Diferenciação das CTAds

As CTAds foram diferenciadas em adipócitos por tratamento com DMEM low, suplementado com 10% de SFB e dexametasona (1 µM), isobutilmetilxantina (0,5 µM), insulina (10 mg/mL) e indometacina (100 µM) por 14 dias.

Diferenciação em osteoblasto as CTAds foram tratadas com SFB DMEM baixa glicose, suplementadas com 10% de dexametasona (0,1 µM), ácido ascórbico (0,2 µM) e fosfato beta-glicerol (10 mM) por 28 dias. Todos os reagentes foram adquiridos da Sigma-Aldrich.

Animal model de CKD

Camundongos fêmeas C57BL/6J, 8 semanas de idade, advindos do Centro de Desenvolvimento de Modelos Experimentais (CEDEME) da Universidade Federal de São Paulo (UNIFESP), foram submetidos à isquemia renal unilateral, como descrito por Burne-Taney et al(26). Os animais foram submetidos à incisão abdominal e seu pedículo renal direito foi dissecado.
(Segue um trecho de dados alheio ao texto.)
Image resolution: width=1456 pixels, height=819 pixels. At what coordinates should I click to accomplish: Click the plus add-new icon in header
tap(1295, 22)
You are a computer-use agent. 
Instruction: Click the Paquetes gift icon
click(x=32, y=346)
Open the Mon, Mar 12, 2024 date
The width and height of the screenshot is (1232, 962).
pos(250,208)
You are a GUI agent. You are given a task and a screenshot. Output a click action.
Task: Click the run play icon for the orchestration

Um clamp microvascular (Rocca, São Paulo, SP, Brasil) foi colocado no pedículo renal esquerdo por 60 minutos, sendo os animais mantidos a temperatura próxima de 37ºC. Os animais foram monitorizados e mantidos por 24 horas, 6 e 10 semanas antes do sacrifício. Animais Sham foram submetidos ao mesmo procedimento cirúrgico, porém não houve clampeamento da artéria renal. Todos os procedimentos experimentais foram aprovados pelo Comitê de Ética em Pesquisa da UNIFESP (CEP processo n.º 1915/2008).

Tratamento com CTAds

Após 4 horas do procedimento cirúrgico, um grupo de animais recebeu intraperitonealmente CTAd e foram sacrificados 24 horas e 6 semanas após a cirurgia. Outro grupo recebeu CTAd intraperitoneal após 6 semanas da cirurgia, e foi sacrificado na 10a semana. Cerca de 2×105 células foram administradas a cada animal.

Avaliação da função renal

A creatinina sérica foi medida pelo método de Jaffé modificado. Ureia sérica foi medida utilizando kit Labtest (Labtest, Lagoa Santa, MG, Brasil).

Morfologia

Os rins dos animais sacrificados na 6a e 10a semana pós-isquemia foram analisados pelas colorações de Masson e Picrosirius. Para os exames histológicos, os rins foram fixados em formol tamponado 10% por 24 horas, lavados com etanol 70% por 24 horas e, em seguida, embebidos em parafina. Os cortes histológicos apresentavam espessura de 4 µm. Para avaliar o grau de expansão do interstício renal, a fração do córtex renal ocupado por tecido intersticial colorado positivamente para componentes da matriz extracelular (colágeno) foi avaliado quantitativamente por Masson por meio de uma técnica de contagem de pontos consecutivos em campos microscópicos, com aumento final de x 100 em uma grade de 176 pontos. Picrosirius foi medido com uma ampliação de 20 x usando o NIS-Element, programa de elementos de microscopia Nikon, com pelo menos 20 campos consecutivos. Necrose tubular aguda (NTA) foi avaliada em cortes de rim corados com hematoxilina-eosina por um revisor cego.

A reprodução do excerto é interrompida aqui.